A negative list refers to specific areas of industry where foreign investors are not allowed to operate. They can operate in areas not appearing in the list.
Building upon the effective implementation of previously introduced policies, the government currently is researching and formulating more comprehensive policies to attract foreign investment, said Jin Xiandong, head of the office of policy studies at the National Development and Reform Commission, China's top economic regulator.
Addressing a monthly news conference in Beijing, Jin said that these measures are practical steps aimed at further optimizing the environment for fair competition, facilitating the flow of innovative elements and advancing practical cooperation between domestic and foreign companies.

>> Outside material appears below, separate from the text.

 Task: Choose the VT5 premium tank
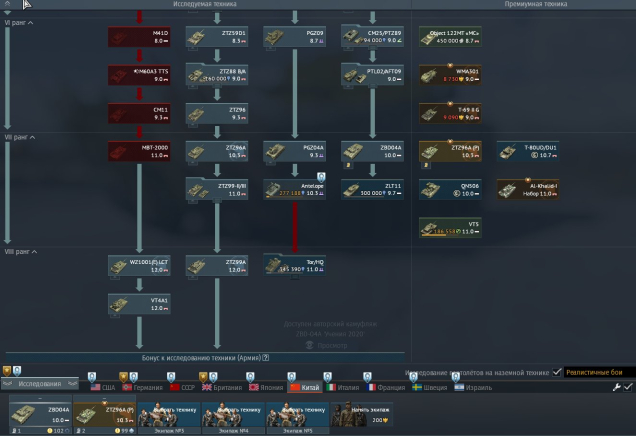[450, 227]
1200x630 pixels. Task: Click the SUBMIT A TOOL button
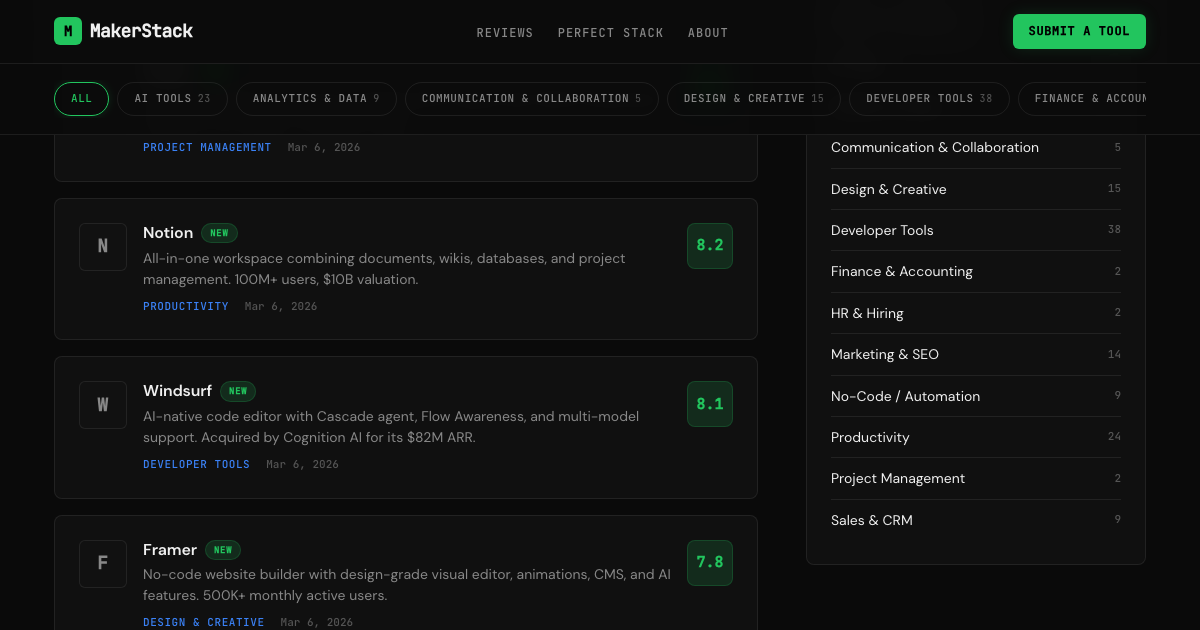coord(1079,31)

"In the next step, the role of the special working groups for major foreign investment projects will be fully utilized to coordinate issues related to planning, land use, environmental impact assessment and energy consumption," he said, adding this method will expedite project implementation and attract foreign investment in targeted areas.
The official said the government is currently evaluating the effectiveness of the negative list for foreign investment access and has received some specific requests from certain parties. Furthermore, measures to reduce the number of items on the negative list for foreign investment access in Hainan Free Trade Port are being studied.

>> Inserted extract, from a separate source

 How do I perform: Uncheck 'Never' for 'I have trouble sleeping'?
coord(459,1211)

More than 180 policies and measures on tariff exemptions, trade and investment facilitation have gone into effect to support the FTP's growth over the past five years, data from Hainan provincial government showed.
On the back of bustling FTP development, Hainan's actual use of foreign investment grew 63.2 percent annually on average over the past five years, and the total investment in the period exceeded that of the previous three decades.
Emphasizing China's role as a critical driving force behind global economic growth in recent years, Jin said the country will continue to provide strong impetus to global economic recovery and growth, offering long-term development opportunities for foreign companies.
China has maintained a stable trend in utilizing foreign investment this year. Foreign direct investment in its manufacturing sector grew by 5.9 percent year-on-year to 147.08 billion yuan ($20.5 billion) during the first five months of this year, while that in the high-tech industry climbed 7.5 percent in the same period, data from the Ministry of Commerce showed.
According to Jin, the recent visits of top executives from multinational corporations to China are a clear demonstration of their confidence in China's business environment and its future prospects.
Such a commitment is also assured by Commerce Minister Wang Wentao who said that the Chinese government will create a more favorable environment for foreign businesses investing in China.
During his meeting with Yasuhiro Sato, chairman of the Japan-China Investment Promotion Organization, and senior executives of a number of Japanese companies, including Mizuho Bank Ltd, Panasonic Holdings Corp and Toyota Motor Corp, in Beijing on Monday, Wang said that China is currently advancing its path to modernization and accelerating the establishment of a new development pattern.
The commerce minister stressed that China's modernization process will generate tremendous growth momentum for the world and provide huge market space and cooperation opportunities for businesses from various countries, including Japan.
"China has a well-developed business environment. It provides ample space and solid backing for foreign companies to establish themselves in this lucrative market. We will increase our efforts in research and development, and sales of new products to further expand our business in China," said Okada Yoshihide, general manager of Pegasus (Tianjin) Sewing Machine Co Ltd, a subsidiary of Japanese industrial company Pegasus Group.
As China's high-end sewing market thrives, Pegasus' newly established innovation center in Tianjin will help the company cater to the country's growing demand for multifunctional sewing machines, he said.